Series of 2D and 3D coordination polymers based on 1,2,3,4-benzenetetracarboxylate and N-donor ligands: synthesis, topological structures, and photoluminescent properties.

Nine new coordination polymers, namely, [Mn(2)(L)(H(2)O)(4)].H(2)O (1), [Cd(L)(0.5)(H(2)O)] (2), [Zn(5)(L)(2)(mu(3)-O)(2)(H(2)O)(4)].2H(2)O (3), [Zn(4)(L)(2)(mu(3)-O)(2)][Zn(H(2)O)(5)].2H(2)O (4), [Zn(2)(L)(biim-4)(0.5)(H(2)O)(3)].H(2)O (5), [Cd(2)(L)(bpy)(H(2)O)].2H(2)O.0.5(CH(3)CH(2)OH) (6), [Cu(2)(H(2)L)(2)(bpy)(2)] (7), [Cu(2)(L)(bpy)(H(2)O)] (8), and [Cu(2)(L)(bpy)(1.5)(H(2)O)(2.5)] (9), where H(4)L = 1,2,3,4-benzenetetracarboxylic acid, biim-4 = 1,1'-(1,4-butanediyl)bis(imidazole), and bpy = 4,4'-bipyridine, have been synthesized under hydrothermal conditions. Compound 1 displays a rare trinodal (3,4,7)-connected (4(2).6)(4(5).6)(4(7).6(8).8(6)) topology. 2 possesses an alpha-Po net. 3 is a novel 3D framework based on pentanuclear Zn(II) clusters. By adjustment of the pH values of the reaction mixture of 3 with a Na(2)CO(3) solution, a structurally different compound, 4, was obtained, which exhibits a 3D porous framework with the [Zn(H(2)O)(6)](2+) cations located in the channels. 5 is an unusual example of a trinodal (3,5)-connected network with a Schlafli symbol of (4(2).6)(6(2).8)(4(2).6(2).8(5).10), whereas 6, containing tetranuclear Cd(II) clusters, shows a rare (4,6)-connected (4(4).6(2))(2)(4(4).6(10).8) topology. 7 exhibits a unique polythreading network, while 8 displays a scarce trinodal (3,4,5)-connected self-penetrating network.

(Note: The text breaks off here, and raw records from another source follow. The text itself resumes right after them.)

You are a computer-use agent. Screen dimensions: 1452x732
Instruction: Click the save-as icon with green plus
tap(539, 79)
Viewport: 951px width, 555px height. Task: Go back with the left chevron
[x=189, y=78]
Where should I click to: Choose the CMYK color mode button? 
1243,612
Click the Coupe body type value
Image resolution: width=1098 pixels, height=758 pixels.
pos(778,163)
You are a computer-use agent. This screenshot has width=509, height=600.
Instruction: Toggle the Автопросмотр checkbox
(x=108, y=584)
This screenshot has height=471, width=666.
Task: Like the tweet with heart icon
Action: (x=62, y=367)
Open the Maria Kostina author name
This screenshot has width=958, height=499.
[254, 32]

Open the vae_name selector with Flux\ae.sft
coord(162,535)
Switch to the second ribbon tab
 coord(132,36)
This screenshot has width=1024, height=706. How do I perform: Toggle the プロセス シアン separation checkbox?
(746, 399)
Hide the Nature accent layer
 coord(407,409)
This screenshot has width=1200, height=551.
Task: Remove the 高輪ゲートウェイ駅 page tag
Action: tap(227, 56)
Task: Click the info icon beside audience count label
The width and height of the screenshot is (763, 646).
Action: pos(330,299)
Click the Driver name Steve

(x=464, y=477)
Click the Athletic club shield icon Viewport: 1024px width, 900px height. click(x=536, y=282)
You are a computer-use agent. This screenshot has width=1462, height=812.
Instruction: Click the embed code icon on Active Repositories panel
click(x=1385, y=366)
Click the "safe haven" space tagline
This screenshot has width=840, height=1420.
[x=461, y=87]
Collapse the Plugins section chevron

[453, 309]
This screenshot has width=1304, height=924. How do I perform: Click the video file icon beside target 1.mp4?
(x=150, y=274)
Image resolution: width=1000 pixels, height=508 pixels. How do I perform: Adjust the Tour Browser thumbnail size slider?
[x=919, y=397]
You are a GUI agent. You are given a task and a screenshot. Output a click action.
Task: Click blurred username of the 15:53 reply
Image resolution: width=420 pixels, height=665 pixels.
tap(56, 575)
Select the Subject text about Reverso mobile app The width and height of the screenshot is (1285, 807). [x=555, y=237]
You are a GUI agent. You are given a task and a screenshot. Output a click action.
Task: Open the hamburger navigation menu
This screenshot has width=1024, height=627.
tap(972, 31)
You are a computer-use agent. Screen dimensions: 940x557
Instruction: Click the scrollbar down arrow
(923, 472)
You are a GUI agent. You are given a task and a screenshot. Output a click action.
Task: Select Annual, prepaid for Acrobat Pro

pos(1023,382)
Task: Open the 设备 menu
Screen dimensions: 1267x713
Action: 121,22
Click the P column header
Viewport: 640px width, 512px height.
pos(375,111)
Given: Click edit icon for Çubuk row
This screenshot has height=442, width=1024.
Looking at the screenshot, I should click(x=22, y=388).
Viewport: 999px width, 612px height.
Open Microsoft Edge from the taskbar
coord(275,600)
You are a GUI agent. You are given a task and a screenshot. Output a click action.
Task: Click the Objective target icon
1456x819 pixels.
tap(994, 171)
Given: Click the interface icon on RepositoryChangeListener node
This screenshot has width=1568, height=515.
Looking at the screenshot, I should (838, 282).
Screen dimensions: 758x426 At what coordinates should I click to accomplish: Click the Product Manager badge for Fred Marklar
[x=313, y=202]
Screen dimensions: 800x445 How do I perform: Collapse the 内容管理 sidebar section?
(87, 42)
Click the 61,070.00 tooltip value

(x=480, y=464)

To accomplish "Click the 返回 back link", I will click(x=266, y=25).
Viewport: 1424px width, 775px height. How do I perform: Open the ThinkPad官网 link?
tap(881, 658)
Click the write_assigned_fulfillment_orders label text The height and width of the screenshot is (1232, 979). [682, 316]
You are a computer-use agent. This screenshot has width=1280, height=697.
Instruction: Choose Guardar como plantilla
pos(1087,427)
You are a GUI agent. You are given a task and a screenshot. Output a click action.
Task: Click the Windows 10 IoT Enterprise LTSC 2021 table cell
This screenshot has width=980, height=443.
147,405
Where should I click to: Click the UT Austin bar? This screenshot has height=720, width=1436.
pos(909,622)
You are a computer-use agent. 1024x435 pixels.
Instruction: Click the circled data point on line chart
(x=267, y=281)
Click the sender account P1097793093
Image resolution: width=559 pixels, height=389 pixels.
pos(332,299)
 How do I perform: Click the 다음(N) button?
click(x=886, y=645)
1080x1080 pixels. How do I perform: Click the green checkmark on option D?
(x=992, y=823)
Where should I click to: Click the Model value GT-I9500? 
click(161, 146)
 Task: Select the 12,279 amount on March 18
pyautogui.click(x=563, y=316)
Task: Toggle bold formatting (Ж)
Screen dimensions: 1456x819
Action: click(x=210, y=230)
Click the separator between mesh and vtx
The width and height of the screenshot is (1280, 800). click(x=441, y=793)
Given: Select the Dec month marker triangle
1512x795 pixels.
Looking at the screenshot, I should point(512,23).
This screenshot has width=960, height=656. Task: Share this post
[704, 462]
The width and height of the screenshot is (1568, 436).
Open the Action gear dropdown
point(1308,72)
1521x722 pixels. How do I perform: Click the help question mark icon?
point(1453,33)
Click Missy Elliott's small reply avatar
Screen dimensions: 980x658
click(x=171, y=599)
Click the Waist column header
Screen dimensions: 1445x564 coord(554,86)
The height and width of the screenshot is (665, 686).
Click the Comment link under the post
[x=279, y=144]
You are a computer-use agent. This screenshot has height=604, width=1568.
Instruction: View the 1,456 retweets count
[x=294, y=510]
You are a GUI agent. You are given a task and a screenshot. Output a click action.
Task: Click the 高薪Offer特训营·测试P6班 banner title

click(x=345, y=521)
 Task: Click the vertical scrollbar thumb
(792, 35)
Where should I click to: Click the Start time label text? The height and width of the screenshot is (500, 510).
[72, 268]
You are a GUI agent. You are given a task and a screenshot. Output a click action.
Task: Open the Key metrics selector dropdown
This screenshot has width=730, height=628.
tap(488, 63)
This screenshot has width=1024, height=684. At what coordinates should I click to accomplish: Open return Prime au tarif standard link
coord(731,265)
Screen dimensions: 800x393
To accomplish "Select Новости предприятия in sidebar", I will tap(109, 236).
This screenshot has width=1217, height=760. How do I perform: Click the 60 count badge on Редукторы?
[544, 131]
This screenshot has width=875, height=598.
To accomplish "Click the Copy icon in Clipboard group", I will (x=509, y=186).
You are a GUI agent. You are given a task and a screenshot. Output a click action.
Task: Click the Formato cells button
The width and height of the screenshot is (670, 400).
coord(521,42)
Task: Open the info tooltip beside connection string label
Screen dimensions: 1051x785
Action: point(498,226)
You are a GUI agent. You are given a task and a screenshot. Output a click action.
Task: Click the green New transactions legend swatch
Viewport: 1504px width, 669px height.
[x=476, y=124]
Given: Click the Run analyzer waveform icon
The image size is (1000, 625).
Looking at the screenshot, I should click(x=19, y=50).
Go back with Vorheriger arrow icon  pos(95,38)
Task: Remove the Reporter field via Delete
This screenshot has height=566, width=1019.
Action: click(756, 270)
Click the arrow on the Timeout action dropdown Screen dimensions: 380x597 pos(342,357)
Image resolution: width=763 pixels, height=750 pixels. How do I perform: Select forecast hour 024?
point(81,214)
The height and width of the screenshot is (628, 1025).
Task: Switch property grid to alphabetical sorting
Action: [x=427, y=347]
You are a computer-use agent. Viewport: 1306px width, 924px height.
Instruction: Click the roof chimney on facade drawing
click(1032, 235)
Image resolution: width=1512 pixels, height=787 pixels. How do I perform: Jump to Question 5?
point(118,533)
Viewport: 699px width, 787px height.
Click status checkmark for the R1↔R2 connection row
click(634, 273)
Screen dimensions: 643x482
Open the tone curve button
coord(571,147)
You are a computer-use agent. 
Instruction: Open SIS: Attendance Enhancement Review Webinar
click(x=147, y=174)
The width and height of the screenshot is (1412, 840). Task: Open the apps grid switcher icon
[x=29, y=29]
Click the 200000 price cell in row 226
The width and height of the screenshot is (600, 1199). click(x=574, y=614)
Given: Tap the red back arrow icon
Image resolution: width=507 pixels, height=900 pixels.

In comparison with 8, the chiral compound 9 possesses an unprecedented tetranodal (2,4)-connected (7)(7(5).11)(6(2).7(3).8)(2)(6.7(4).10)(2) topology. The effects of the carboxylate ligands, the pH values, the reaction temperatures, the central metals, and the neutral ligands were elucidated. The IR spectra, thermogravimetric analysis, and luminescent properties for the compounds were also investigated.